Словно услышав крик, Степан шел навстречу. В простом кафтане без жемчуга и золотой нити, в портах с заплаткой на правом боку, в потрепанных сапогах. Следом за ним шагали двое казачков – Аксинья помнила их лица, да забыла имена.

– Ты чего ходишь? Силы береги.

Аксинья хотела было ответить, что лес – второй дом ее и с каждым шагом сила возвращается, от Матери-земли да от шепота деревьев, от запаха трав. Но в устах сочилось иное.

Казачки, кажется, смачно пошутили о хозяине, пошли быстрее. А Степан остановился подле нее, не смея притянуть, обнять, – так часто кричала и отталкивала, что боялся. Будто не родной стал. Аксинья приблизилась, приникла-прилипла сама и услышала биение сердца, задрала голову, лишь бы заглянуть в его глаза.

Неожиданно вспомнила, что лик ее страшен, глаза мутны после пережитого. Но, всматриваясь в ясную синеву, Аксинья ощутила: он видит иное. Молодую красавицу. Гордячку, что язвила словом. Растоптанную жену кузнеца, просившую ласки. Разъяренную мать, яростную любовницу, целительницу, подругу, хозяйку большого дома – и каждая, живущая в ней, его и манила, и выводила из себя. Каждой был нужен он, Степан, вымесок строгановского рода, ставший еще ближе, чем когда-либо.

– Смотри-ка. – Протянула руку, сняла с его шеи ползущую гусеницу и стряхнула на траву. А потом рука вернулась туда же, на место, где не росли уже светлые волосы, где начиналась гладкая кожа, где билась жилка.

Степан наконец обнял ее здоровой шуей и нелепой палкой, нынче заменявшей правую руку. Палка больно хлестнула ее по бедру, но Аксинья того не заметила.
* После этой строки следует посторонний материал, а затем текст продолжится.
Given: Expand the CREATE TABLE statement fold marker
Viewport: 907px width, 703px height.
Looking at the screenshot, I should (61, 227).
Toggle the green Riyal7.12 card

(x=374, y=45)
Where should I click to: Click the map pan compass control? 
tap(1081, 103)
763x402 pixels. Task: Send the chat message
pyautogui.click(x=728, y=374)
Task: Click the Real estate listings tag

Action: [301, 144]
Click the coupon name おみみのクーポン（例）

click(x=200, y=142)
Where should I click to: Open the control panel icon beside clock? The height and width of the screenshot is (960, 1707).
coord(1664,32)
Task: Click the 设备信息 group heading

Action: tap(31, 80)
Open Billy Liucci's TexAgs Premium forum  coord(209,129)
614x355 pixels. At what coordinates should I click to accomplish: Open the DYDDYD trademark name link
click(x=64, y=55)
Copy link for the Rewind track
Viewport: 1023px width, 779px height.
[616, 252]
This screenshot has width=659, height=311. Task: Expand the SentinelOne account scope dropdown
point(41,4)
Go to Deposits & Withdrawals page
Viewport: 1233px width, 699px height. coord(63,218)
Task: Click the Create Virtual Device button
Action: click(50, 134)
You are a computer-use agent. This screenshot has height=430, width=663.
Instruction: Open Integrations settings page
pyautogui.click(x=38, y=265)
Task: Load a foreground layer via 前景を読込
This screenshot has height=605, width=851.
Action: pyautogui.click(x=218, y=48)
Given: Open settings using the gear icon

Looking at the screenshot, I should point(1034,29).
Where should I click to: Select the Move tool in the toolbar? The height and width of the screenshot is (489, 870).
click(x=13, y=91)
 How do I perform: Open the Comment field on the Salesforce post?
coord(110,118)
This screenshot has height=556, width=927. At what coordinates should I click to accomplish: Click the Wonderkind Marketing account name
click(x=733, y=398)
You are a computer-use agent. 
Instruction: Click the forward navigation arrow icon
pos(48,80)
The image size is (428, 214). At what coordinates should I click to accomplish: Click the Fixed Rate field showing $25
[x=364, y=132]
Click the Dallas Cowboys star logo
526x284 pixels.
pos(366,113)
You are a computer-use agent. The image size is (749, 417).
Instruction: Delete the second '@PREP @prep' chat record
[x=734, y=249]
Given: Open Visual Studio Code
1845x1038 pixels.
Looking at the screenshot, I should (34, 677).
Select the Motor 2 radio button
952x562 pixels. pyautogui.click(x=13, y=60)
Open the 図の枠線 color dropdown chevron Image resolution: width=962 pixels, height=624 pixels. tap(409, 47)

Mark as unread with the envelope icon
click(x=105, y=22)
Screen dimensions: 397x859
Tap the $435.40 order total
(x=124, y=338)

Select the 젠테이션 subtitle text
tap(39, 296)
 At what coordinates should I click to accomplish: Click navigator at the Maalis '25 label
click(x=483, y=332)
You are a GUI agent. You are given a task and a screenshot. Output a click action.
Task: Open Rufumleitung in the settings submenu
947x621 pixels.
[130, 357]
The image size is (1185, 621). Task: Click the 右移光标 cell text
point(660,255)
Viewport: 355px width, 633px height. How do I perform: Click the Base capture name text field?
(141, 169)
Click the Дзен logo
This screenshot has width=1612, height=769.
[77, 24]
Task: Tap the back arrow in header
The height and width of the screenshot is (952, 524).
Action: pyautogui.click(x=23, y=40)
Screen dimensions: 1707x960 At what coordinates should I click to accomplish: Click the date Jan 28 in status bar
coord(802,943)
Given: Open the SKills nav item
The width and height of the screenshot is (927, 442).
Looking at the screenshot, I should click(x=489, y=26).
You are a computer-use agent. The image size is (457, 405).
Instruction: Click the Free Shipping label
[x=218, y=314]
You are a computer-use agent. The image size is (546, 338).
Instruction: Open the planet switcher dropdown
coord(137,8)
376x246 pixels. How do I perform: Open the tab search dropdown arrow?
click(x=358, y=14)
Они долго еще стояли, сплетясь ветвями и корнями. Мимо летали зарянки, сновали крохотные ящерицы, что ловили последнее тепло, шелестели увядавшие травы, и пел ветер.

Умиротворение и любовь переполняли их. Старые обиды-несчастья остались где-то далеко-далеко, за семью горами.

– Ты ведь найдешь ее? – молвила Аксинья наконец, заглянув в глаза любимого.

Степан только крепче обнял ее, подтверждая: все сделает ради старшей дочери. Аксинья заплакала – точно ручьи пролились. Он долго шептал что-то невразумительное, глупое, ласковое, и слезы ее скоро обратились в улыбку.